Timothy John Fitzgerald “Tim” McCoy was an American actor.
Born the son of an Irish Union Civil War soldier who later became police chief in Saginaw, he became a major film star most noted for his roles in Western films. He was so popular with youngsters as a cowboy star that he appeared on the cover of Wheaties cereal boxes.
He attended St. Ignatius College in Chicago and after seeing a wild west show there, left school and found work on a Wyoming ranch. He became an expert horseman and roper and developed a knowledge of the ways and languages of the Native American tribes in the area.
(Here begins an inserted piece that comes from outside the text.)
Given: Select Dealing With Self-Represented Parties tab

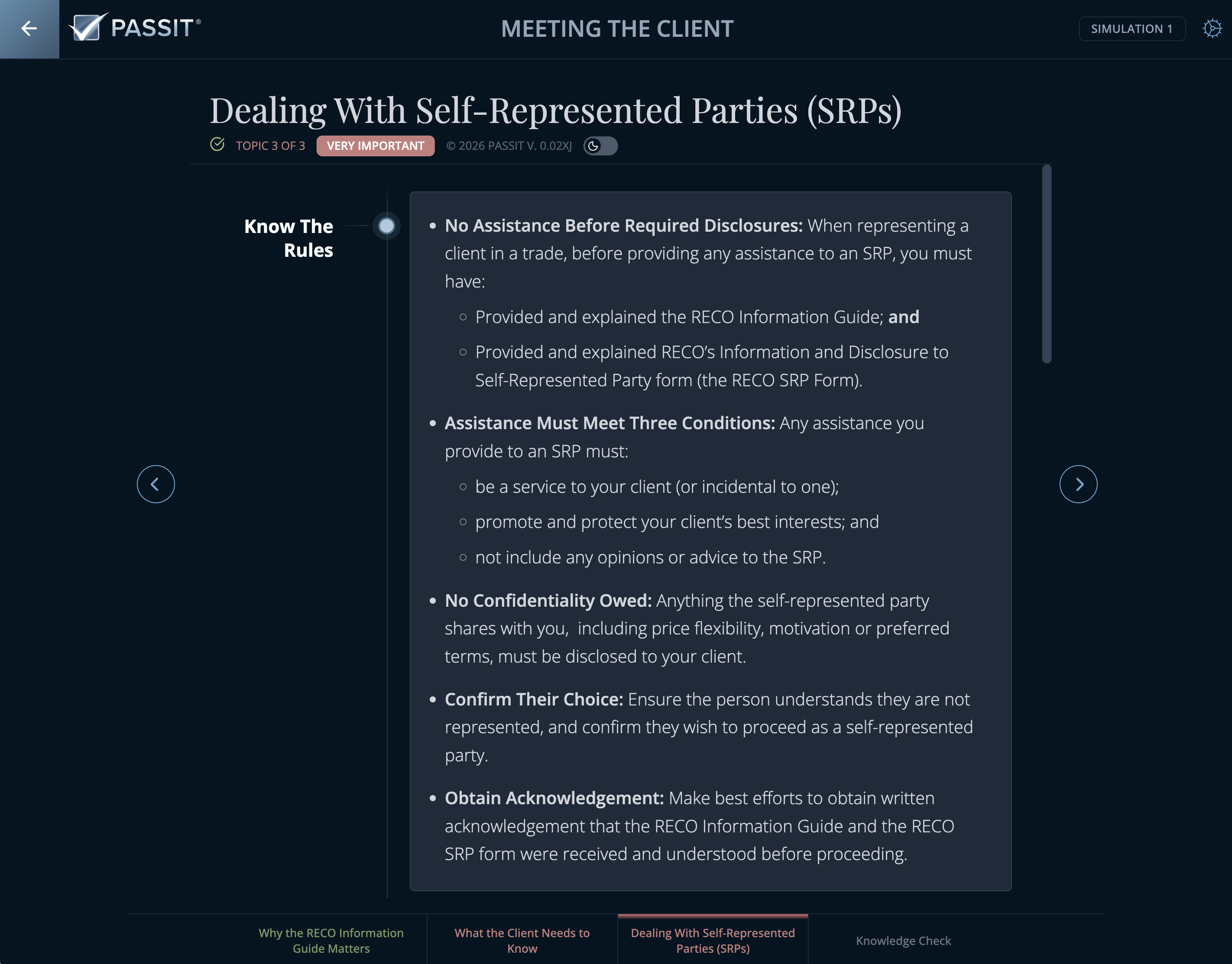Looking at the screenshot, I should click(x=713, y=940).
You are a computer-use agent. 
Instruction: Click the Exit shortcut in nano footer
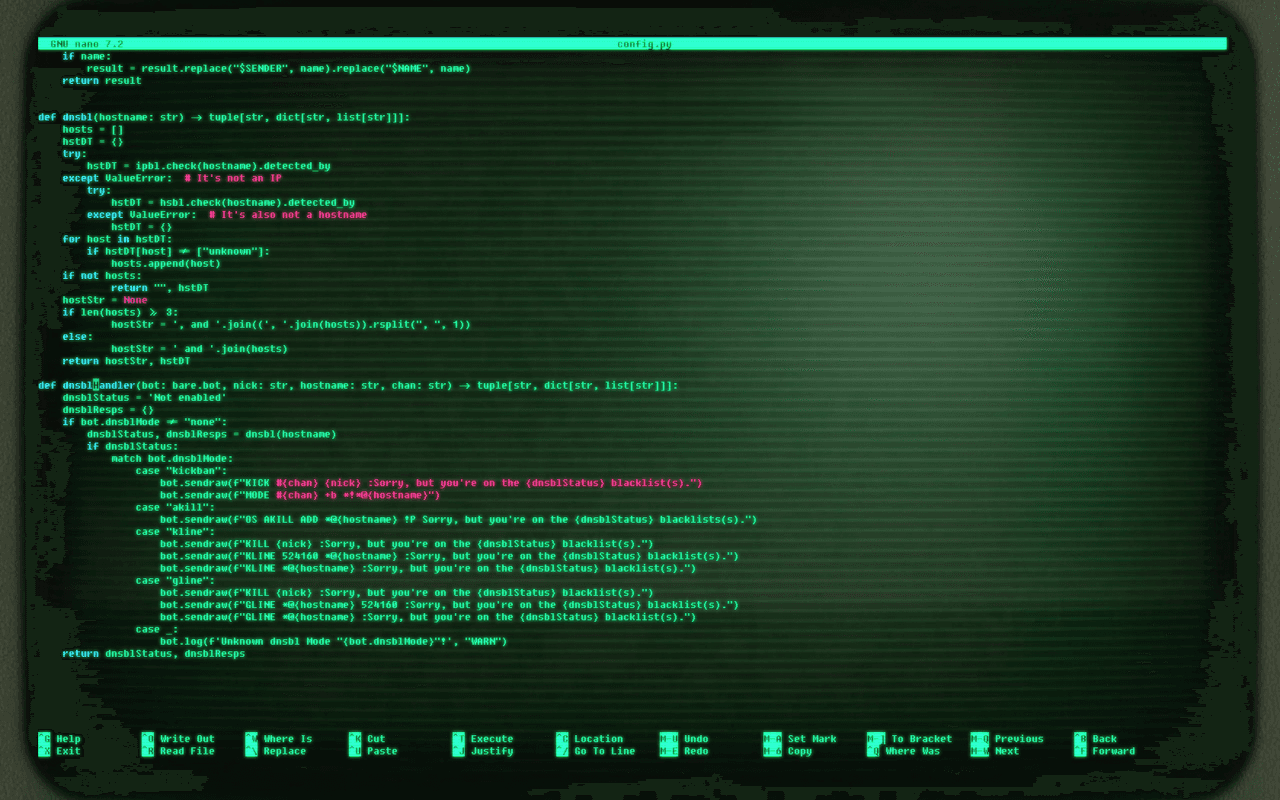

He competed in numerous rodeos, then enlisted in the United States Army when America entered World War I.
McCoy was also a decorated soldier in the United States Army during World War I and again in World War II in Europe, rising to the rank of Colonel with the Army Air Corps. He also served the state of Wyoming as its Adjutant General between the wars with the brevet rank of Brigadier General. At 28, he was reputed to be the youngest Brigadier General in the history of the US Army. McCoy was a known expert in Indian sign language and was accepted as a ‘brother’ by the Arapahoe Tribe on the Wind River Reservation. When Hollywood needed an authentic group of Indians for a movie in Utah, his name came up and McCoy resigned from his position as Adjutant General for the State of Wyoming and recruited a group of Indians and was hired on by the production company as a sort of laision between the company and the Indians.